Desa ini didirikan 2 tahun sebelum berdirinya Kabupaten Blora pada tanggal 11 Desember 1749 masehi. Tepatnya pada hari Rabu Pon bulan Selo (Dzulqa'dah dalam bulan Islam) tahun 1747, oleh Tunggul Yudo, seorang kerabat dari (Kadipaten) Tuban. Dikisahkan lantaran perbedaan pendapat dengan kerabatnya, Tunggul Yudo memilih minggat dari Tuban melakukan perjalanan ke barat hingga tiba di sebuah tempat di Blora utara. Membawa 2 cantrik atau pengikut, Tunggul Yudo mendirikan padepokan di tempat tersebut. Dua cantrik yang dibawa bernama Jaelani dari Lasem dan Dipo Proyo dari Tuban.
"Padepokan itu tempatnya ada di timur laut desa, berbatasan dengan Desa Soko dan Desa Plantungan. Tak jauh dari padepokan ada sumber (mata air) yang namanya Sumber Manggok. Tempatnya sekarang kami kenal dengan wilayah Tapakan, dari kata pertapaan," sebutnya.
Kala itu nyaris tak ada yang kenal nama Tunggul Yudo sebagai guru padepokan. Pasalnya, ia yang tak ingin diketemukan jejaknya, tak pernah mengenalkan diri sebagai Tunggul Yudo dari Tuban. Dikenal dengan ilmu panglimunannya, Tunggul Yudo cukup dikenal dengan nama Lebu Peteng yang ejaannya sekarang di masyarakat setempat menjadi Lembu Peteng.

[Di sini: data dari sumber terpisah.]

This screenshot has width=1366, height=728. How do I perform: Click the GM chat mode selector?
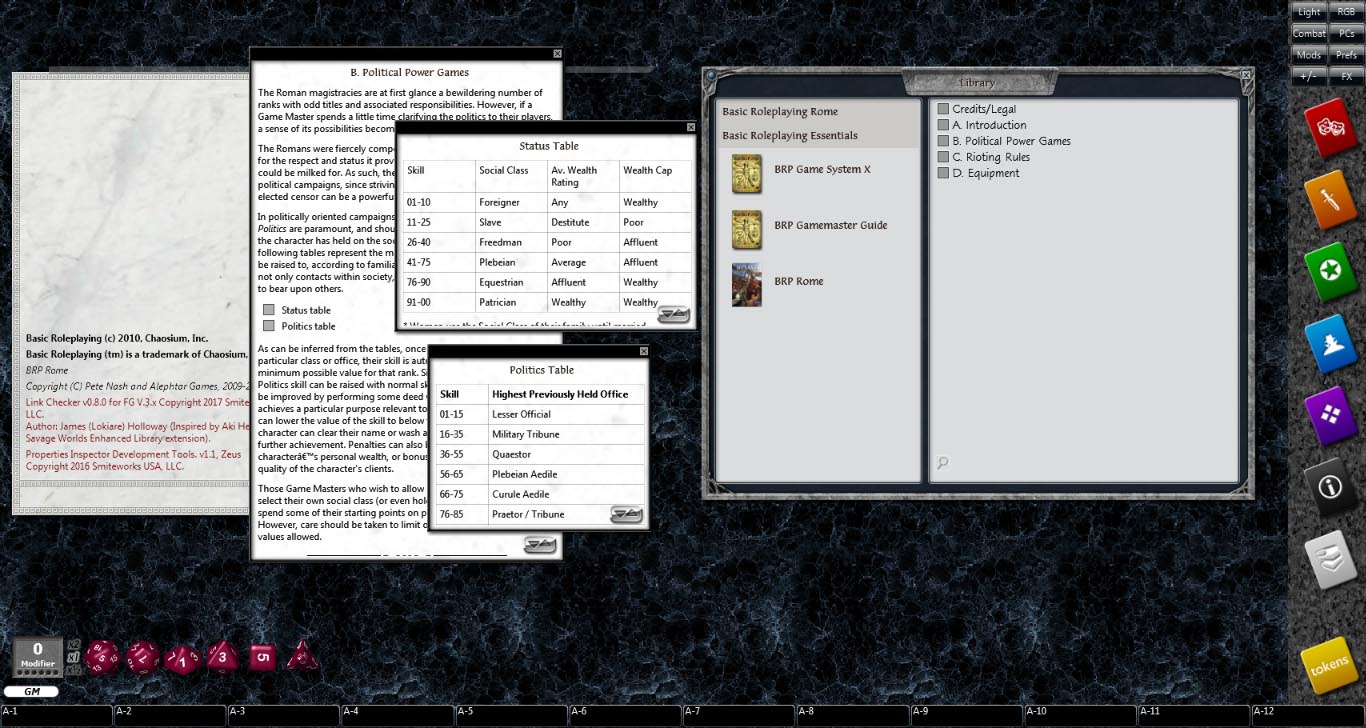click(x=32, y=691)
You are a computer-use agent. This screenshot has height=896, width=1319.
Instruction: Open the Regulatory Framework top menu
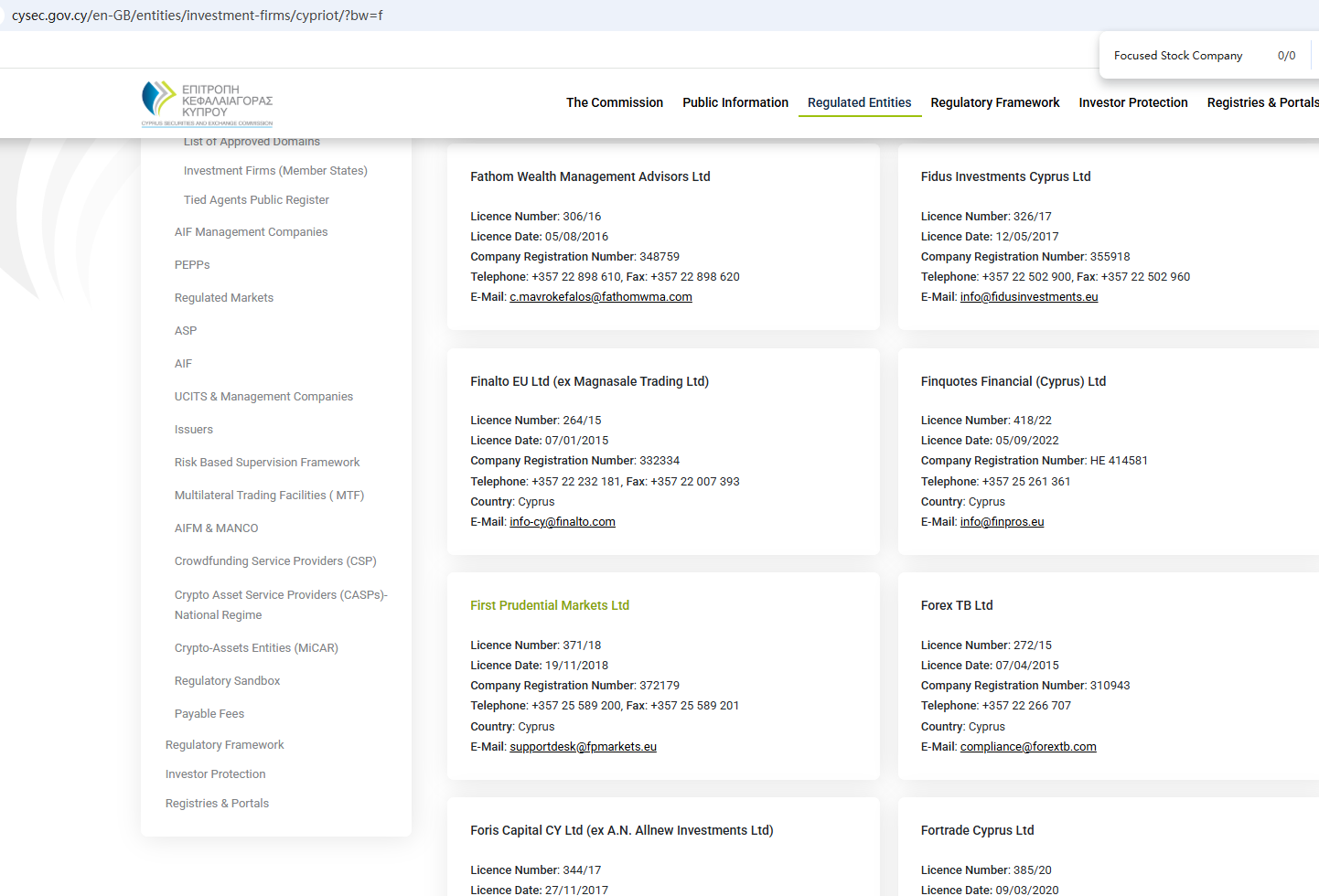click(994, 102)
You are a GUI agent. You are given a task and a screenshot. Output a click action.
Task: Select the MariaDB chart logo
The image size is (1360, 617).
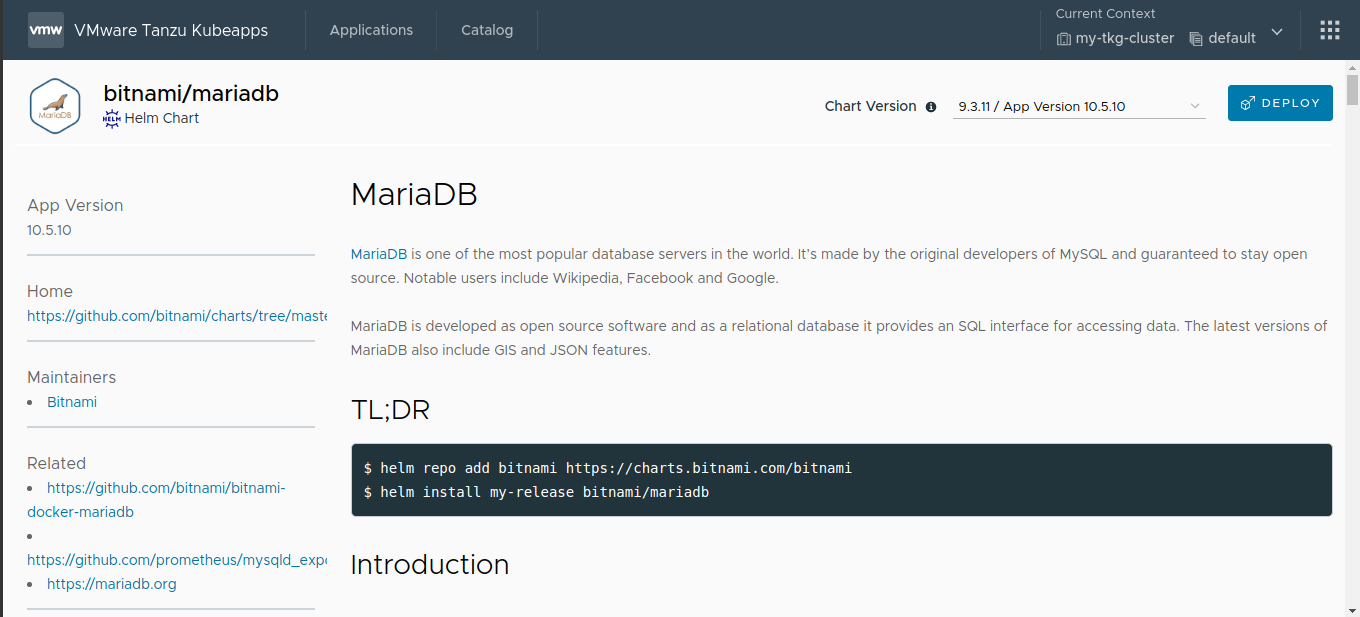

"Karena Tunggul Yudo tidak mau diketahui tempatnya (pelarian) sehingga tidak dapat dilacak oleh kerabatnya dari Tuban, ia merahasiakan namanya. Ia hanya dikenal dengan ilmu panglimunannya. Ketika ada musuh yang masuk desa, yang terlihat hanya hutan belantara tidak ada penduduknya," tuturnya.
Padepokan yang didirikan Mbah Lebu Peteng semakin lama semakin bertambah muridnya. Mereka diajari bercocok tanam, lalu mencari tanah-tanah subur ke hilir untuk ditanami sayur-sayuran, palawija, dan lain sebagainya. Hasil bumi yang berlimpah membuat kawasan tersebut sering didatangi penduduk dari desa lain untuk sekedar belanja atau kulakan hasil bumi.
"Ditunjang dengan ilmu Mbah Lebu Peteng, kawasan yang subur tersebut aman tenteram tanpa gangguan dari desa kawasan lain. Hasil buminya melimpah. Banyak orang dari luar desa, yang kami menyebutnya orang Ketawang, berdatangan untuk kulakan. Membeli atau kulakan ini, bahasa orang jaman dulu disebut nempur. Ini asal-usul nama Desa Tempuran yang didirikan Mbah Lebu Peteng," terangnya.
Versi yang lain dari asal-usul nama desa adalah pertemuan aliran-aliran sungai yang diistilahkan dengan pertempuran.
"Jadi di Waduk Tempuran itu ada dua aliran sungai, yakni sungai Tedun dan Sungai Jomblang. Bertemu atau tempur 2 aliran sungai tersebut, mengalir turun menjadi sungai Tempur. Lalu bertemu lagi atau tempur dengan sungai lain, yakni sungai Manggok yang ada di utaranya makam Mbah Lebu Peteng," terangnya lagi.
Dari sinilah kemudian Mbah Lebu Peteng menamakan desa yang didirikannya tersebut bernama Desa Tempuran. Kepala desanya ia pilih dari 2 pengikutnya atau muridnya yang lebih bijak pemikiran-pemikirannya, antara Dipo Proyo dan Jaelani.
"Dari 2 saudara seperguruan ini, murid pertama Jaelani. Tapi secara pemikiran, murid kedua yakni Dipo Proyo lebih bijak," sebutnya.
Oleh Mbah Lebu Peteng, Dipo Proyo dipilih untuk jadi kepala desa dan dinikahkan dengan perawan dari Desa Klopoduwur yang konon cantik jelita membuat iri kakak seperguruannya, Jaelani. Namun Jaelani hanya memendam lantaran Mbah Lebu Peteng masih hidup. Sepeninggal Mbah Lebu Peteng, terjadilah geger antara keduanya. Jaelani memenangkan gegeran tersebut dengan membunuh Dipo Proyo. Pusat pemerintahan pun ia pindah dari Dukuh Juwet ke Dukuh Kepuh, sekalian memboyong istri Dipo Proyo.
"Dari istrinya, Dipo Proyo memiliki anak bernama Janut. Lalu Janut membalaskan dendam ayahnya, dan memindahkan pusat pemerintahan desa ke Dukuh Ngrojo. Sejak itu dendam diakhiri, dan damai hingga sekarang," pungkasnya.
Kelak Rabu Pon bulan Selo menjadi hari sedekah bumi desa.